Jakobsen sprints to victory in Kuurne-Brussels-Kuurne
KUURNE (ANP) – The Dutchman Fabio Jakobsen has won the Kuurne-Brussels-Kuurne cycling race on Sunday. The Quick-Step – Alpha Vinyl sprinter won the sprint that had started shortly behind a leading group of three. Jakobsen protected the Australian Caleb Ewan behind him. Frenchman Hugo Hofstetter came in third.
The race over 195 kilometers was barely caught up in a bunch sprint among the last three refugees, less than 100 meters before the finish. The Dutchman from Intermarché – Wanty – Gobert finished tenth. Jakobsen has already written this year in the Tour of Valencia and the Tour of the Algarve.
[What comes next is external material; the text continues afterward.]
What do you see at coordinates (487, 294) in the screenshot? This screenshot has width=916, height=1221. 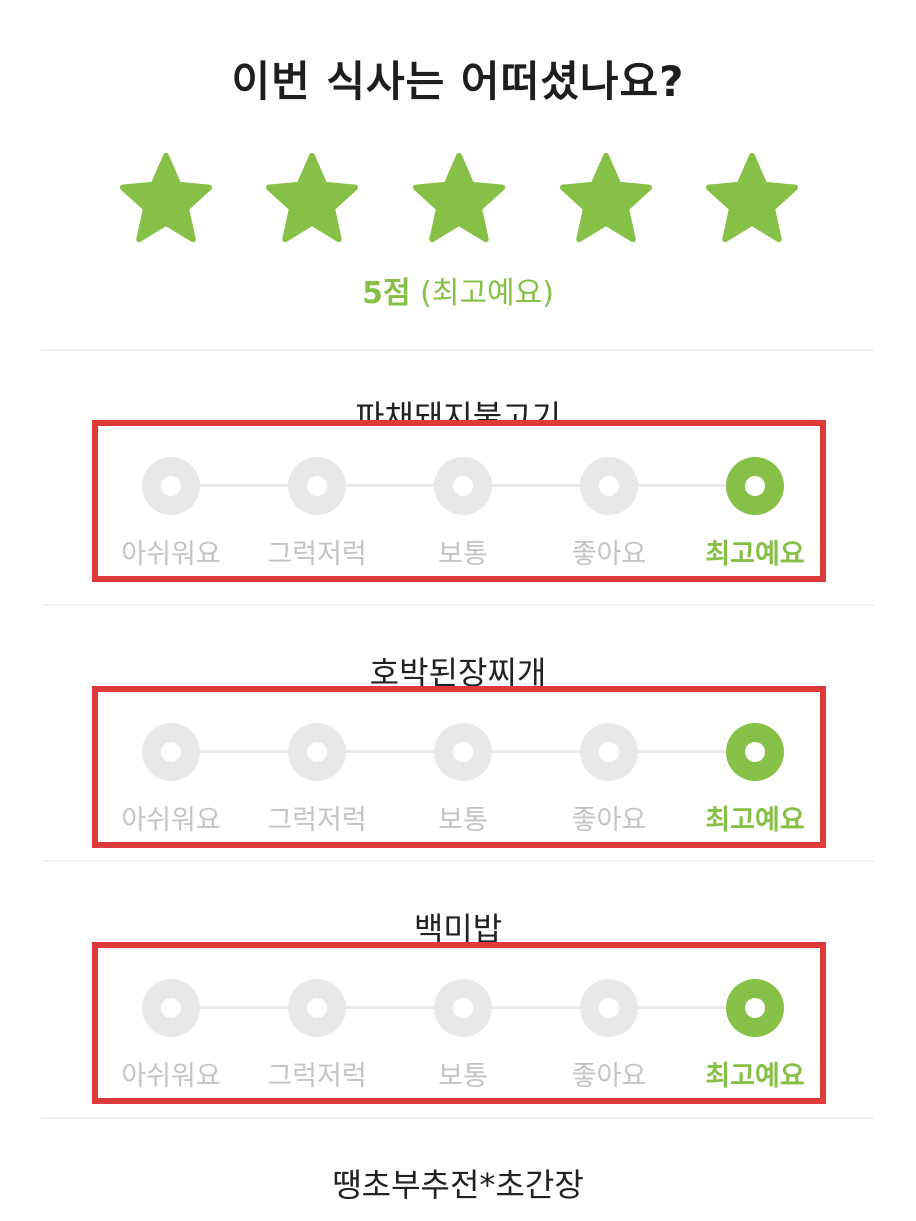 I see `score-text: (최고예요)` at bounding box center [487, 294].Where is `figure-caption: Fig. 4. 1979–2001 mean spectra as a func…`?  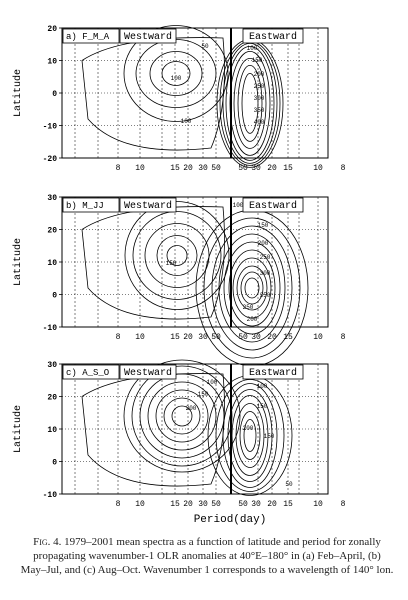
figure-caption: Fig. 4. 1979–2001 mean spectra as a func… is located at coordinates (207, 556).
“It was not easy, from kilometer 100 it has never stopped,” Jakobsen looked back on the course at TV channel Sporza. He had no teammates left to start the sprint in the final phase. “I had to use everyone to get closer. In the end, those three guys in the lead were my ‘. I dove behind them and had to fill it up to the finish.”
leading group
The Australian Luke and Van der Hoorn were the examples in the early leading group. Up the pace in the direction of some Walloon slopes above the peloton. The leading group thinned out, just like the group behind that Quick-Step was going to participate in. Namely the Dane Kasper Asgreen started on the Kluisberg, about 70 kilometers before the finish.
Big act Tiesj Benoot on the Côte du Trieu. There is a sizeable leading group with refugees from the first hour, but also Benoot’s teammates Nathan van Hooydonck and Christophe Laporte from Jumbo-Visma. Quick-Step had Asgreen and Yves Lampaert with them, but missed Jakobsen, who, like many sprinters, was already behind the Kluisberg.
The peloton did not stop and saw more riders fall back from the leading group. But Van der Hoorn, Ecuadorian Jhonatan Narváez and Laporte only gave in with the finish cloth in sight. “You always have to keep sprinting for the win,” said Jakobsen, who had kept hoping for a bunch sprint. Winning Milan-Sanremo: the Heukelummer as one of his wishes for the coming years. “But then I have to drive even better uphill and be able to handle a course of 300 kilometers.”